- _Aim_
Transcribe word for word the part of the forum excerpt on profiler event tracing that opens with the words containing "As for the last" and closes with "red (maximum duration).".

** Start Provided passage **

EASY_OPTION_EVENT_TRACING turns on/off event tracing for Windows to be able to capture thread context switch events. As Windows event tracing requires creation of separate thread for events handling, you may wish to disable it at all - that’s for this option is used.

EASY_OPTION_LOW_PRIORITY_EVENT_TRACING sets priority for event tracing thread to Low to reduce it’s impact on the application performance, but in that case you can miss some context switch events as profiling session could be stopped before all these events are gathered.

By the way enabling/disabling event tracing and changing it’s priority can be done via profiler_gui after connecting to the profiled application. So using the above options affects only default state of the profiler.

As for the last question, there is no such possibility yet, but we are opened for ideas. Which information would you like to access during profiling? Maybe it would be better to display frames in profiler_gui at runtime instead of displaying them in the profiling application?


#10

If you try to change the value of the “Frame time” at the tool-bar you would see different colors at the histogram where all frames are displayed (green columns on a screenshot below main blocks diagram). Red color indicates frames which were executed longer than expected.

If you set “Frame time” to 0 then histogram would be colored in next way: from green color (minimum duration) to red (maximum duration).

** End Provided passage **
** Start Material **

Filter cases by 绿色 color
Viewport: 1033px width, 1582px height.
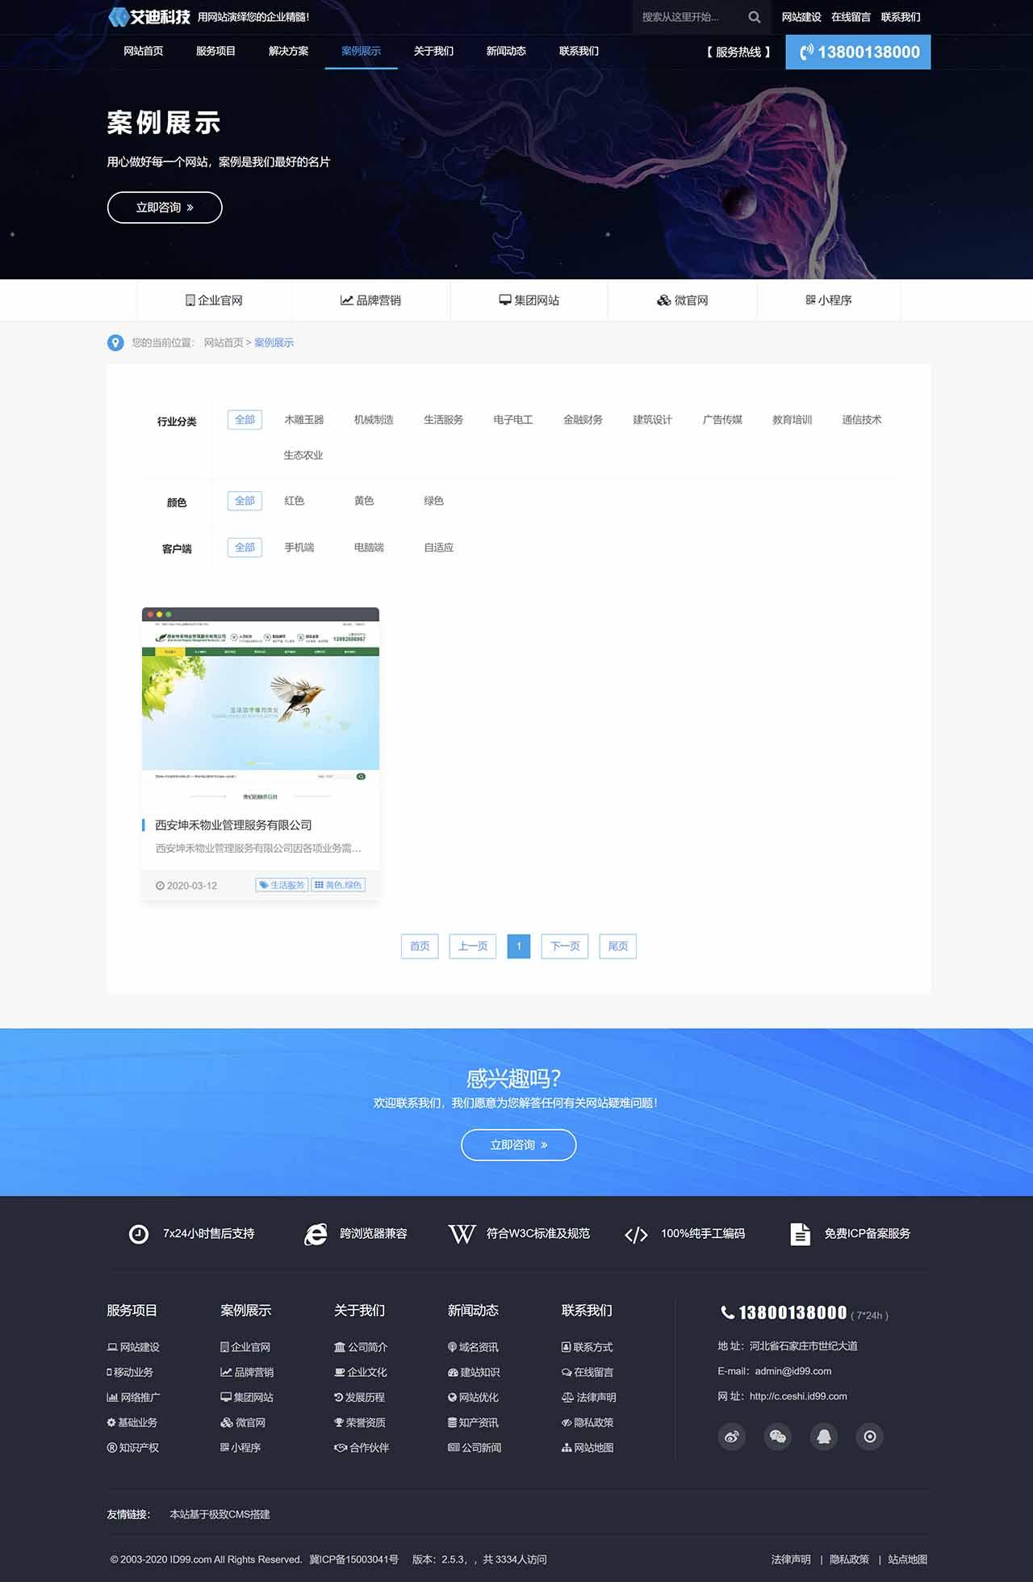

** End Material **

- _Output for this exercise_
As for the last question, there is no such possibility yet, but we are opened for ideas. Which information would you like to access during profiling? Maybe it would be better to display frames in profiler_gui at runtime instead of displaying them in the profiling application?


#10

If you try to change the value of the “Frame time” at the tool-bar you would see different colors at the histogram where all frames are displayed (green columns on a screenshot below main blocks diagram). Red color indicates frames which were executed longer than expected.

If you set “Frame time” to 0 then histogram would be colored in next way: from green color (minimum duration) to red (maximum duration).